> **Tasks to perform**
**1.** Answer the following from the forum thread about the carnival bowl:
(a) What height does the opening post give for the bowl?
(b) What color does Lustrousstone say the bowl is?
(c) By what name is the Brockwitz comport that Glen compares the bowl's design to known?
**2.** Write the next part of the forum thread about the carnival bowl, beginning after the final post shown.

-- START Page --

Author Topic: Carnival bowl,  (Read 1208 times)

0 Members and 1 Guest are viewing this topic.

Offline Gilead

  • Members
  • **
  • Posts: 552
Carnival bowl,
« on: March 12, 2008, 07:15:22 PM »
Hi
   Could this carnival bowl be American? and is this iridescent colour orange or marigold, how about Fenton? or Davidson, or none of them can any one tell by the pattern which look like a flower inside a star, stands 4.1/2ins high, the  base is 3.1/2 ins diameter, what year about would you say 1930s maybe?
                             thanks
                               steve


Online Lustrousstone

  • Members
  • **
  • Posts: 11047
  • Gender: Female
    • Warrington, UK
    • My Gallery
Re: Carnival bowl,
« Reply #1 on: March 12, 2008, 07:52:45 PM »
I think it's European carnival not American so therefore not Fenton. The colour is marigold, this sort of colour is always marigold. It's definitely not Davidson, they didn't make any carnival. I'll go for a root now and see if I can work out who.

Can't find it, or more likely can't see it  :(


Offline Gilead

  • Members
  • **
  • Posts: 552
Re: Carnival bowl,
« Reply #2 on: March 12, 2008, 08:23:35 PM »
Cheers Christine,
                       Many thanks, was just reading thatprodution of carnival waned in the us in the mid 1920s and manufactures in europe, Scandinavia, and Argentina began to produce their own carnival glass, to supply their home markets and this was called secondary carnival was still hand pressed but with less finishing and was made untill late 1930s.

In Britain, Sowerby's glassworks and George davidson reused 19th century pressed-glass moulds to produce smaller ranges in marigold, blue and amethyst,


Online Lustrousstone

  • Members
  • **
  • Posts: 11047
  • Gender: Female
    • Warrington, UK
    • My Gallery
Re: Carnival bowl,
« Reply #3 on: March 12, 2008, 08:36:26 PM »
Sowerby made carnival, Davidson did not


Offline Glen

  • Author
  • Members
  • ***
  • Posts: 2889
  • Gender: Female
    • Carnival Glass Research and Writing
Re: Carnival bowl,
« Reply #4 on: March 12, 2008, 08:53:30 PM »
I have seen a similar item before - also in marigold - but I am not certain of the maker. It is rather close in  its design concept to a Brockwitz (Germany) comport known as "Charlotte".
http://www.geocities.com/carni_glass_uk_2000/MoreBrockwitz.html

I'm not sure where you got the info from about Carnival that you quoted, Steve, but it's inaccurate and misleading, although bits of it are correct. What was the source?

Glen
Just released—Carnival from Finland & Norway e-book!

-- END Page --
-- START Dataset extract --

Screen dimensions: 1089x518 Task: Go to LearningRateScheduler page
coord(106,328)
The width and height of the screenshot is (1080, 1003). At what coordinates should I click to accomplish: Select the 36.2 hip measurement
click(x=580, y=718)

-- END Dataset extract --

> **Task answers**
**1.**
(a) 4½ inches.
(b) Marigold.
(c) "Charlotte".

**2.**
Also, Riihimäki e-book and Carnival from Sweden e-book.
Sowerby e-books—three volumes available
For all info see www.thistlewoods.net
Copyright G&S Thistlewood

Offline Gilead

  • Members
  • **
  • Posts: 552
Re: Carnival bowl,
« Reply #5 on: March 12, 2008, 09:01:20 PM »
Glen the source was 20th-century glass, by JM,

Offline Mosquito

  • Members
  • **
  • Posts: 855
  • Gender: Male
    • 中国 (China)
    • Jobling Art Glass
Re: Carnival bowl,
« Reply #6 on: March 12, 2008, 09:06:42 PM »
Quote
the source was 20th-century glass, by JM,

 ::)

Offline Glen

  • Author
  • Members
  • ***
  • Posts: 2889
  • Gender: Female
    • Carnival Glass Research and Writing
Re: Carnival bowl,
« Reply #7 on: March 12, 2008, 09:26:55 PM »
Thanks for the source. It's not very sound and as I noted, very misleading. My comments on the quote from the book are in red:

...that prodution of carnival waned in the us in the mid 1920s (fair comment) and manufactures in europe, Scandinavia, and Argentina (and Australia, India, Mexico, Poland etc) began to produce their own carnival glass, to supply their home markets (the implied date is too late plus they also exported lots of it) and this was called secondary carnival (nobody calls it secondary carnival) was still hand pressed (or blow moulded) but with less finishing (not necessarily) and was made untill late 1930s (wrong on many levels).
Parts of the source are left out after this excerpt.